Fun costs too little these days

I can't believe I actually wasted $15 on this game! I mean, come on! I payed $60 for Resistance 2 and it wasn't as good as this game! Seriously! How could they even think about charging $15 for this game!

For those of you who are a slow as Raam, I am indeed referring to Braid, an under priced game if you think outside of the box instead of going, "LOL! I'm a noob who thinks all games should cost $10! LOL! ROFLCOPTER!" Now seriously, this game is more than worth the $15, why the factor are you complaining about the cost? If Halo 3 cost $60, you wouldn't complain, and Braid is so much zetta better than Halo 3. Regardless, even if you actually like Halo 3, you should be able to get at least a fourth as much fun out of Braid as you did from Halo 3, so mathematically speaking Braid is worth it! Shut the factor up! You are incapable of higher brain functions!

Braid is a puzzle game that centers around time manipulation, which may make you goes, "How zetta original!" in a sarcastic tone of voice, but Jonathan Blow adds in some neat stuff. More often than not, the solutions to the puzzles are actually very zetta cool, making me envious of Jonathan's developing powers. Gimme!

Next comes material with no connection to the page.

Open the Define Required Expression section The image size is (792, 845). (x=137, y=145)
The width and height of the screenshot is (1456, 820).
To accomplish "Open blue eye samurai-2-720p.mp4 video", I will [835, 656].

The game is surprisingly non-linear, allowing you to complete the puzzles (with the exception of the last level) in pretty much any order you want. You can beat a level and unlock more levels basically by walking through the level, but to unlock the final level you need to collect all the puzzle pieces found throughout the levels. The final level level itself was actually disappointing in terms of the difficulty of the puzzles, but the point was that it was the first level backwards or whatever, but I still would've liked a harder challenge for the last segment of the game.

What I didn't like was that the game doesn't do a good job of introducing the new time-manipulating elements. You get a cool power, learn how to use it, BAMF! Only zetta difficult puzzles for the rest of the level. Slowly increasing the difficulty wouldn't have been such a bad idea for such a non-linear game.

This may seem like a nitpicky complaint, but your protagonist TIM the TIMe manipulator walks so zetta slow for my tastes. This is especially noticeable in world six, where slowing down time plays a key role in solving the puzzles.

As for the storyline, well, the ending sequence was pretty zetta cool, but the rest seems like garbage. Raam tells me that's because the storybooks you read to find out the story are placed out of order. Just to be annoying, I suppose. Bad Jonathan! A lot of it probably wouldn't make sense anyways. If you like puzzles and ending sequences, buy Braid. And, uh, yeah, that's about it.